Ada does define a pragma volatile. It is used to force direct writes to
memory. Unfotunately, that is not enough to properly support concurrent
access to a shared memory. A task may be interrupted in the middle of
a read or write, leaving the memory region in an invalid state, while
another task attempts to access the memory region.
Ada provides pragma atomic to specify that the programmer wants all
reads and writes to a memory region to be atomic. Unfortunately, only
data types the size of a word on the execution platform can support
atomic operations.
When handling signals Ada provides a higher level abstraction that
works remarkably well in a concurrent environment.
A procedure of a protected object is associated with a particular
signal. That procedure will be called when the signal is caught by
the Ada program. The procedure will have exclusive access to the
data members of the protected object. That protected object will
also contain an entry. The entry will be called by the signal servicing
task. The task will suspend until the signal is caught.
I believe an example is needed.
- - - - -
(Tasks to complete):
1. According to the Ada passage, which data types can support atomic operations?
2. Echo everything in the Ada passage from "Ada provides pragma" down to "a concurrent environment.".
3. Carry on the Ada passage from its last sentence.
The records have nothing to do with the work here.
- - - - -
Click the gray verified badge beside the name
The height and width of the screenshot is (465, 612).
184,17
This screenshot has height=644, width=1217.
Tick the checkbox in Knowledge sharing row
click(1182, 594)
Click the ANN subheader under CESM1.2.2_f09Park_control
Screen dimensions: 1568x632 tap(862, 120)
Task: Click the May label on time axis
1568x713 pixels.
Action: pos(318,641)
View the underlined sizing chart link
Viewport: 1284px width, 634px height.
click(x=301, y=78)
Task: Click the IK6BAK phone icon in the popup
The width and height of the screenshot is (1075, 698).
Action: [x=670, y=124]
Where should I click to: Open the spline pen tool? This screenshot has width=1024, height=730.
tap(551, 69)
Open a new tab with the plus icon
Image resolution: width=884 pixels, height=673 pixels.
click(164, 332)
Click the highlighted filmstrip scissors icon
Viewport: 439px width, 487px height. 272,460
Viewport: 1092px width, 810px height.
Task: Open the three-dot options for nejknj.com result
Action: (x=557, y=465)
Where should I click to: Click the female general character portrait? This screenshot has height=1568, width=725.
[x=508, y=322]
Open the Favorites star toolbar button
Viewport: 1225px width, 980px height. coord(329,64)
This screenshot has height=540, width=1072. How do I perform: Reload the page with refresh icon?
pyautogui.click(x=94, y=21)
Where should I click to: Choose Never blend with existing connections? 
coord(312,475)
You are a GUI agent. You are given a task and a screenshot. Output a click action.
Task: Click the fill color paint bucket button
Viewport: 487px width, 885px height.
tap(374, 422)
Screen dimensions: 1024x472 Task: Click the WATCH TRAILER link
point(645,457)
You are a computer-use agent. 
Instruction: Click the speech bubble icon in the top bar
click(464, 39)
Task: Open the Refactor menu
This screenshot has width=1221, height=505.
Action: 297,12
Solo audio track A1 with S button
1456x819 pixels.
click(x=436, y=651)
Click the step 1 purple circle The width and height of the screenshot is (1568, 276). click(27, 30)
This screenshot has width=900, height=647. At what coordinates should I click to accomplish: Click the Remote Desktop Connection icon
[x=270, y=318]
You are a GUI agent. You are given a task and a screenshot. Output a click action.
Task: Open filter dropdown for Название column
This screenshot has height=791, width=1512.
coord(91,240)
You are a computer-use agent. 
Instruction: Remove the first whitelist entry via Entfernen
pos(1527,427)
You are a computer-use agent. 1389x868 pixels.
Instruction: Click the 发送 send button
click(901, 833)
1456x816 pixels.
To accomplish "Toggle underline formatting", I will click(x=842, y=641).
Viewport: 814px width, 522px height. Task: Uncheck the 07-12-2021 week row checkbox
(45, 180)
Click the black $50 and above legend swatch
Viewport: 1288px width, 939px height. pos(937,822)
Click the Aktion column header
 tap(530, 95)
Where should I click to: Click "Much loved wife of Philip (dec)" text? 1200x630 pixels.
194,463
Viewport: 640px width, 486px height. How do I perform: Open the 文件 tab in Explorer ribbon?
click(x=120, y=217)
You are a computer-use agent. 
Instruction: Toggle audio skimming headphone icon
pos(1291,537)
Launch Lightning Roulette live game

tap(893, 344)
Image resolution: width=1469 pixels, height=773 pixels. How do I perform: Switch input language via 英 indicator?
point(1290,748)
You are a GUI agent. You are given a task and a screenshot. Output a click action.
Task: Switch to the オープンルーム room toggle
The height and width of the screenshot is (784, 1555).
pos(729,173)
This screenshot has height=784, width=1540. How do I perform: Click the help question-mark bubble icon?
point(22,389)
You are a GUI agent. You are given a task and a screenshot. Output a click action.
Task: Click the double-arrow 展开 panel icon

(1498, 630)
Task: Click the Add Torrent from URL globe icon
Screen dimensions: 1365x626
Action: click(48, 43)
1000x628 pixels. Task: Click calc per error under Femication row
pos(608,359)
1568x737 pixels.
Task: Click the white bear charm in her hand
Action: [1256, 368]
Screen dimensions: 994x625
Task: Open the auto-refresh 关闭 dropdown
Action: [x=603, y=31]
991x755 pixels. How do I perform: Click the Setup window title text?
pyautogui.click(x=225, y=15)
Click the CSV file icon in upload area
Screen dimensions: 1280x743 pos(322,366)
- - - - -
(Responses to the tasks):
1. Only data types the size of a word on the execution platform.

2.
Ada provides pragma atomic to specify that the programmer wants all
reads and writes to a memory region to be atomic. Unfortunately, only
data types the size of a word on the execution platform can support
atomic operations.
When handling signals Ada provides a higher level abstraction that
works remarkably well in a concurrent environment.

3.
-----------------------------------------------------------------------
-- Package Handler
-- Defines the interface for a signal handler
-----------------------------------------------------------------------
with Ada.Interrupts.Names;
use Ada.Interrupts.Names;
package Handler is
protected Int_Handler is
procedure Increment;
entry Wait_For_Interrupt;
pragma Attach_Handler(Increment, Sigint);
private
Counter : Natural := 0;
end Int_Handler;
task Responder is
entry Stop;
end Responder;
end Handler;
-----------------------------------------------------------------------
-- Package Body Handler
-- Defines implementation of the signal handler
-----------------------------------------------------------------------
with Ada.Text_Io;
package body Handler is
protected body Int_Handler is
procedure Increment is
begin
Counter := Counter + 1;
end Increment;
entry Wait_For_Interrupt when Counter > 0 is
begin
Counter := Counter - 1;
end Wait_For_Interrupt;
end Int_Handler;
task body Responder is
Num_Ints : Natural := 0;
begin
loop
select
Int_Handler.Wait_For_Interrupt;
Num_Ints := Num_Ints + 1;
Ada.Text_Io.Put_Line("Handled interrupt number" &
Natural'Image(Num_Ints));
or
delay 0.001;
select
accept Stop;
exit;
or
delay 0.0;
end select;
end select;
end loop;
end Responder;
end Handler;
Every time the signal Sigint is caught the procedure Increment is
executed. Increment simply increments Counter. At the same time we
have the task Responder. Responder calls Wait_For_Interrupt. If
the Counter member of Int_Handler is greater than 0 the task
immediately prints its message and loops back to handle another
interrupt. Wait_For_Interrupt decrements Counter so that each
interrupt is handled only once. If Counter is 0 the Responder task
will suspend. Inside the Responder task the call to Wait_For_Interrupt
is performed conditionally within a select structure. If the 0.001
second delay expires before the interrupt occurs the call to
Wait_For_Interrupt is cancelled and the task checks its Stop
entry to see if some other task has called Stop. If so, the loop
exits and the task terminates. If not, the task immediately
again calls Wait_For_Interrupt.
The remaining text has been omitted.